Another secular growth industry catching investors' attention at the moment is cybersecurity. Statista estimates that revenue in the global cybersecurity market will hit $174 billion in 2023 and grow to $262 billion by 2027. That growth potential bodes well for CrowdStrike (CRWD 0.14%), which is a premier defender against security breaches (it was named a magic quadrant leader by Gartner). It has also bested Microsoft in growth and market share for endpoint security for three consecutive years.

CrowdStrike has several desirable growth-stock traits. Let's look at three of them. 

1. CrowdStrike has impressive growth from existing customers

CrowdStrike's cloud-based Falcon platform is modular, so customers can tailor the platform to their needs by choosing which modules to use. Often, customers will upgrade subscriptions to include more modules over time. This is one way that CrowdStrike can grow revenue from existing customers. Currently, 60% of customers use at least five modules, but only 21% use at least seven. That leaves lots of fertile ground for existing customer revenue growth.

Dollar-based net retention rate measures sales growth among existing customers. Anything over 100% is positive, and CrowdStrike has been above 120% since the beginning of fiscal 2019, an indicator of exemplary execution and how much customers value the products offered.

2. CrowdStrike is attracting swarms of new customers

CrowdStrike's customer count has increased by a multiple of 17 since fiscal 2018 and nearly quadrupled since fiscal 2020, as shown below:

CrowdStrike subscription customers

Data source: CrowdStrike. Chart by author.

The number of new customers grew by 44% year over year in the last quarter alone, and this increase shows little sign of abating, especially given the growing threat that bad actors pose to companies and CrowdStrike's ability to fight it. 

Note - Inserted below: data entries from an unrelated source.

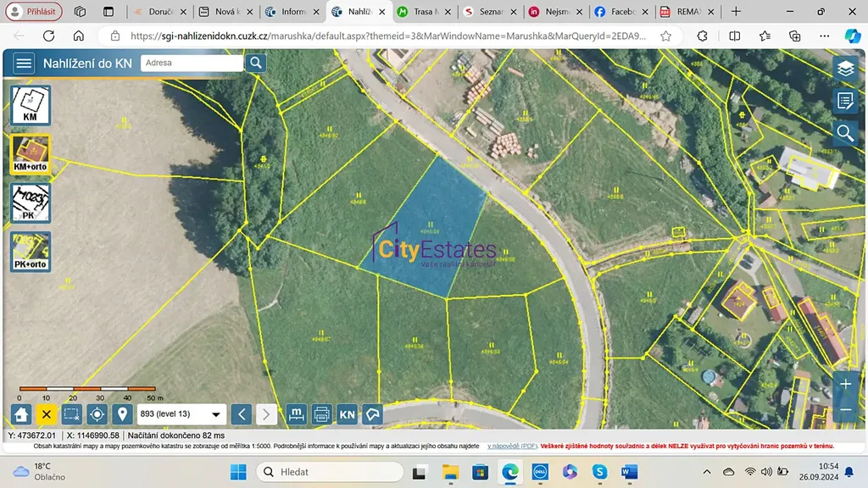Open Microsoft Word from the taskbar
Viewport: 868px width, 488px height.
(630, 472)
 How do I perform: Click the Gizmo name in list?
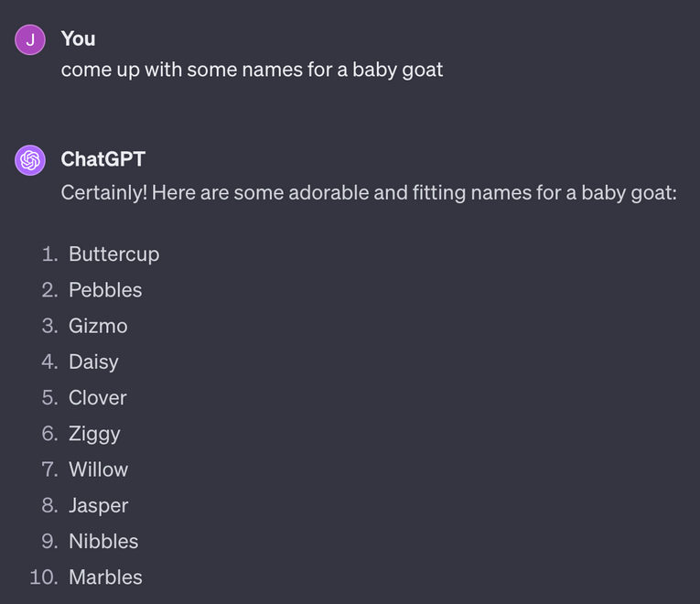(98, 326)
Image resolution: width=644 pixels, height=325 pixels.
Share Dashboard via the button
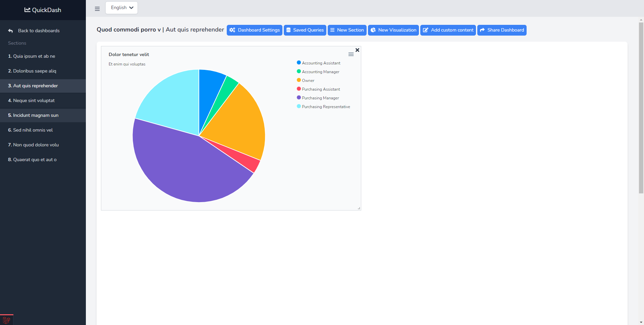click(501, 30)
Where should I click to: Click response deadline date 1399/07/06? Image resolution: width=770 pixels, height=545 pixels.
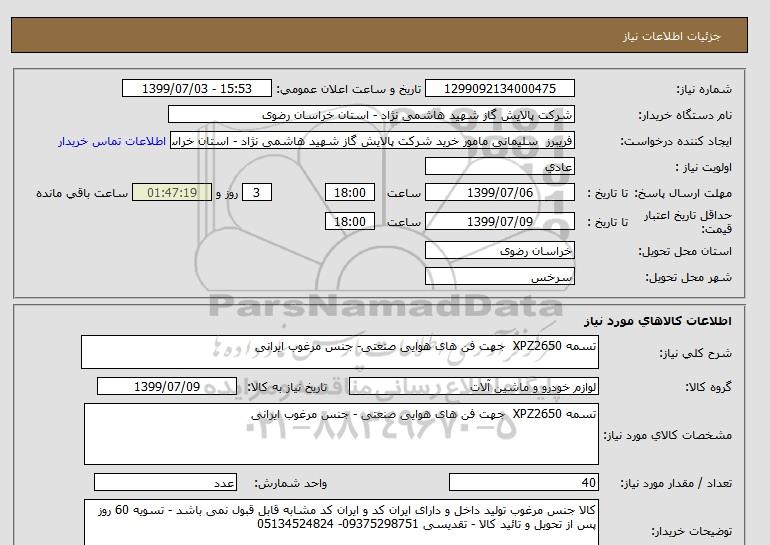point(500,193)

3. CrowdStrike has booming sales

This combination of internal and external growth is a recipe for expanding sales. CrowdStrike's gains in annual recurring revenue (ARR) have been phenomenal, as shown below.

A bar chart shows the rapid growth of annual recurring revenue (ARR) from CrowdStrike subscribers.

Image and Data source: CrowdStrike.

With a recession possible, many companies are cutting back on spending, which could hurt CrowdStrike's short-term sales. However, the cybersecurity industry could be more resilient than most others since companies would be unwise to scrimp in this area. It is much more expensive to clean up after a breach than to protect against one happening in the first place. 

CrowdStrike is also rapidly increasing free cash flow and has a gross margin above 75%, indicating that the company could have a profitable future once it scales up.

Investing in growth

CrowdStrike is not yet profitable on the basis of generally accepted accounting principles (GAAP) and therefore inappropriate for risk-averse investors.

More than half of the Fortune 500 companies trust CrowdStrike with their security needs. Its terrific technology, multiple avenues for growth, and strong execution make CrowdStrike a choice pick for a long-term growth portfolio.